The US Bureau of Economic Analysis is the source of the following values for DPI, stated in trillions of dollars, using the quarterly data since this is a seasonally adjusted annualized rate series.
|Jun 2022||$15.022 – the lowest value in 31 months and essentially the end of a 15-month decline.|
I do not know what source the article utilized, but the BEA data showed that DPI was rising in the second half of 2022 and that the year ended with DPI down $357 billion, a long way from $1 trillion. Perhaps more encouraging is that Real Disposable Income was rising, a point the article failed to mention. That rise means that after-tax income was moving higher despite inflation, which is great news for the economy. That trend is wholly consistent with our projection of decelerating rise in the US economy as we traverse 2023, not of an imminent Great Depression.
So why was the DPI level declining at all? Because income trends are normalizing from the stimulus-fed sugar high that stemmed from COVID. The decline is another example of a COVID-echo. It was expected and not hard to understand. The surge in income and subsequent drop are part of the “Peloton” effect, which we have discussed in our numerous presentations. One-off purchase items such as Pelotons went into a hole, as did aspects of household and patio furniture – items that would not be subject to repeat purchases by the same person year after year.

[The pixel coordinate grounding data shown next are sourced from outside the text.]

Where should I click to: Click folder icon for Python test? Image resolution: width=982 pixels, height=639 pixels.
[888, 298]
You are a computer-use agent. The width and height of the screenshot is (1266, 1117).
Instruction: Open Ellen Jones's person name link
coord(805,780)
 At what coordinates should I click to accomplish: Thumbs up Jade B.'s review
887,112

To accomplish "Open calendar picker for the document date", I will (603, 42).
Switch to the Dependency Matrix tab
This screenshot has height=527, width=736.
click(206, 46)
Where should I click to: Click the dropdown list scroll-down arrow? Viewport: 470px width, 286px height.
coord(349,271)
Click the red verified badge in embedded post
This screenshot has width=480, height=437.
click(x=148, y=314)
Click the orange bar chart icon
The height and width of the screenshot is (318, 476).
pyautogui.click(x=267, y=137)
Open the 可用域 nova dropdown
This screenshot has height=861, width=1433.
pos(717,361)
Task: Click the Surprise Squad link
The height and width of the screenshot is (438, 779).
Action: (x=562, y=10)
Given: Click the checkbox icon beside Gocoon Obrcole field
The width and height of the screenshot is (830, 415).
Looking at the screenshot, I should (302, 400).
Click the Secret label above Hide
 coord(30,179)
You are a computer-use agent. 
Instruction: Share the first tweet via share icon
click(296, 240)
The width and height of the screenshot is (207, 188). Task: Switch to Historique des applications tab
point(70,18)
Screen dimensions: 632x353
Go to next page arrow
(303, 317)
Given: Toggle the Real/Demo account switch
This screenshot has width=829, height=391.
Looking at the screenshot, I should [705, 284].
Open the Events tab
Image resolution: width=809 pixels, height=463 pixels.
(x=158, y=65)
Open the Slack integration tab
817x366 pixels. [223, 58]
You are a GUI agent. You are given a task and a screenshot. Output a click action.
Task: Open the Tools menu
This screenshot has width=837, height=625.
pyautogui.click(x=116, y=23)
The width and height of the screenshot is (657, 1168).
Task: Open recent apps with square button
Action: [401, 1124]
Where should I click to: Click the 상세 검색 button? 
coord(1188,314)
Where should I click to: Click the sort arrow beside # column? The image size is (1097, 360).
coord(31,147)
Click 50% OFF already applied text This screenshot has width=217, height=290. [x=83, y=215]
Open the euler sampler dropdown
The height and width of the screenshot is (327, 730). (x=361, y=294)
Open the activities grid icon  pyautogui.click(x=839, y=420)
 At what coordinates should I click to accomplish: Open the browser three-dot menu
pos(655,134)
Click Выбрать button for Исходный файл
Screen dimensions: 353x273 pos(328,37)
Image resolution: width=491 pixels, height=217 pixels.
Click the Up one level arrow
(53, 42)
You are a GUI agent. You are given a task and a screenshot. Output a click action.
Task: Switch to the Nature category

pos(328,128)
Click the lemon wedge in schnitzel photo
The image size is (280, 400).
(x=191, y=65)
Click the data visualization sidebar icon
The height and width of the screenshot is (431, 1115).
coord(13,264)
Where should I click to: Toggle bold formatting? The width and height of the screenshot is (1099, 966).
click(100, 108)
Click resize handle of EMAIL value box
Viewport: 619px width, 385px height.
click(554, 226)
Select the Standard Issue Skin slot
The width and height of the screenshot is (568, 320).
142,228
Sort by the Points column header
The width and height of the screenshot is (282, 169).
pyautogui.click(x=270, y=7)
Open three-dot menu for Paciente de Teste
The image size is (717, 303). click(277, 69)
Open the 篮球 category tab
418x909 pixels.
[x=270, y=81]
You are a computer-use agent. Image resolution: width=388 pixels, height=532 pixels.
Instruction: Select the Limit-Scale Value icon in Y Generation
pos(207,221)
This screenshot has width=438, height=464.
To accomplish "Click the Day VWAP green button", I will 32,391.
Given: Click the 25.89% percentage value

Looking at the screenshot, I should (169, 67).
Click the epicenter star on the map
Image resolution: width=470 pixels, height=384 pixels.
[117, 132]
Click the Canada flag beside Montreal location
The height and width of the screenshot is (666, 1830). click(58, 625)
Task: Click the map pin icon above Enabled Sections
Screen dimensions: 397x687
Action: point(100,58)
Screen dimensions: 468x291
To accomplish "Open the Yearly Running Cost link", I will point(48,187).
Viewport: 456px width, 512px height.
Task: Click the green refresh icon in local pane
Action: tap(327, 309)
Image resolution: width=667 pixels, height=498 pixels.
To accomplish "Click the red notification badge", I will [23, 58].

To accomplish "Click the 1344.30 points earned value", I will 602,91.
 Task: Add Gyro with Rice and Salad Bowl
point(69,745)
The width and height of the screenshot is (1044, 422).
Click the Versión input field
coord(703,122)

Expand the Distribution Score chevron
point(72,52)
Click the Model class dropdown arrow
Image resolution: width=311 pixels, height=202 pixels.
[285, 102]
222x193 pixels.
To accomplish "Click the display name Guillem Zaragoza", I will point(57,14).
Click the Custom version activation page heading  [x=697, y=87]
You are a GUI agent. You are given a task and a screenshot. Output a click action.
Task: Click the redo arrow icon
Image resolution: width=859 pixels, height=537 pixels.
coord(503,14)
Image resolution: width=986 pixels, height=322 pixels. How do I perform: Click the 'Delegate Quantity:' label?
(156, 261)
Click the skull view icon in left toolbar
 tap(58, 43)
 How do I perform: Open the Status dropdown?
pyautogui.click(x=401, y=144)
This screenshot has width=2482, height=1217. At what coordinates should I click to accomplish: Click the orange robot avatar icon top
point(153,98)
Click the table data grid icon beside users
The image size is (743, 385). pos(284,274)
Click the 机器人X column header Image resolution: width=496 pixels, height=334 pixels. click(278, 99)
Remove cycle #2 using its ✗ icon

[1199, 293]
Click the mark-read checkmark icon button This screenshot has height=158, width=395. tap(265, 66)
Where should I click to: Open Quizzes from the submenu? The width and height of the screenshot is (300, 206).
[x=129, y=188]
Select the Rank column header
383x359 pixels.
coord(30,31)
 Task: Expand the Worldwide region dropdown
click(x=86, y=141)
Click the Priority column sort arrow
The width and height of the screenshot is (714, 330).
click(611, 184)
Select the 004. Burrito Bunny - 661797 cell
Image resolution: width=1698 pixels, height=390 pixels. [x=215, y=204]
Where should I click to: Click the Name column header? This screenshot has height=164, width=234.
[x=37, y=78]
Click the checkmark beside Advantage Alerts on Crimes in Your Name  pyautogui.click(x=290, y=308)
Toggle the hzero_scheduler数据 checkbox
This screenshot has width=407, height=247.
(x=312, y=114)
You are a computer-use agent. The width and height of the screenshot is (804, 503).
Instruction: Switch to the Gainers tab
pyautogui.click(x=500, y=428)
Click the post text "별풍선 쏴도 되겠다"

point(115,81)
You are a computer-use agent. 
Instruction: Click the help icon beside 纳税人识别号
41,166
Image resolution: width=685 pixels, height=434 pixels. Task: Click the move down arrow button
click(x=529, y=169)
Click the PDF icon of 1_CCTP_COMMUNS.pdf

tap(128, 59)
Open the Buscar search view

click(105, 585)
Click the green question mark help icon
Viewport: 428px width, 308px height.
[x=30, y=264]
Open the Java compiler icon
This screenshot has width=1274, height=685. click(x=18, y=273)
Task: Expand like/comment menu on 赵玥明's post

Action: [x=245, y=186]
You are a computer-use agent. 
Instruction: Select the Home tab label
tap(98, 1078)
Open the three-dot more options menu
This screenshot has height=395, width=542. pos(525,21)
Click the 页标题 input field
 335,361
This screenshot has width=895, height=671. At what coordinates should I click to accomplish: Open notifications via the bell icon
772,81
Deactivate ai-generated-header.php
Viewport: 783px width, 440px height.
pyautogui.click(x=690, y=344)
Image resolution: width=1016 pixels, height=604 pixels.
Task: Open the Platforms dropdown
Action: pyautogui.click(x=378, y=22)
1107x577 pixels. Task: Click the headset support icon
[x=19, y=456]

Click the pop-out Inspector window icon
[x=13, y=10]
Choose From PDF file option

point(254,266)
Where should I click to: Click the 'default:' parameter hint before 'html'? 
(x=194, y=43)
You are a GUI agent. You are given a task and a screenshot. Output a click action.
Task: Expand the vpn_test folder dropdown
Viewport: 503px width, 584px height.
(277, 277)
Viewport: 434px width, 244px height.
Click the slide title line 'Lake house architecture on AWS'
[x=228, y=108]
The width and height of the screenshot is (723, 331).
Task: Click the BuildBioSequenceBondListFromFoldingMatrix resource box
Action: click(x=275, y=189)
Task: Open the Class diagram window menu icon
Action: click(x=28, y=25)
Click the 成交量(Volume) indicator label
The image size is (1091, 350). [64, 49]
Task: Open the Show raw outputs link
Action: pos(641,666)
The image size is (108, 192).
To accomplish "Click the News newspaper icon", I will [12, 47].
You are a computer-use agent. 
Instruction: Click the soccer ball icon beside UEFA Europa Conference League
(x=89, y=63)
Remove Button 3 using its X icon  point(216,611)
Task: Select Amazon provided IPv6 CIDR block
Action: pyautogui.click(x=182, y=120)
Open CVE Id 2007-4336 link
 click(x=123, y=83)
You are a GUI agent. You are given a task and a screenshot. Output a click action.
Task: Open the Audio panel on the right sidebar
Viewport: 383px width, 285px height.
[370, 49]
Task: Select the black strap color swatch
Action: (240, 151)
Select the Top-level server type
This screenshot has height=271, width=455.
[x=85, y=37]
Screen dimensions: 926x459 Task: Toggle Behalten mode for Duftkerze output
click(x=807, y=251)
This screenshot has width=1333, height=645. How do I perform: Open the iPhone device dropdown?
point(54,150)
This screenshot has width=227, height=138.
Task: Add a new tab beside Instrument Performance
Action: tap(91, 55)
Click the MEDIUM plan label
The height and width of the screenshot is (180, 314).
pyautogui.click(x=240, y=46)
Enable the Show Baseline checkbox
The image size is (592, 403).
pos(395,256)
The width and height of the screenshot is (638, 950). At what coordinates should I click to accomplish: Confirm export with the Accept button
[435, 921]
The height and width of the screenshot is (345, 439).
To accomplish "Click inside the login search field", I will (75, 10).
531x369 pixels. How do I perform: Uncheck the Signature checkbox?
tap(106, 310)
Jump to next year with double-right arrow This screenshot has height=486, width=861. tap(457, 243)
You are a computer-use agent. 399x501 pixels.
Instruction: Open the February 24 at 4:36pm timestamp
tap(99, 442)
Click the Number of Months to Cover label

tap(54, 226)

Make no mistake about it: there is a depression coming in approximately seven short years. However, that means there is time to prepare our personal finances and businesses for what is ahead. Please visit our website for more information on the coming Great Depression and how you can prepare for it. There is still time for you to get ready.
1Real Disposable Income is defined as total after-tax income received by persons in the US, including transfer payments, adjusted for inflation. It is the income available to persons for spending, investing, giving away, or saving.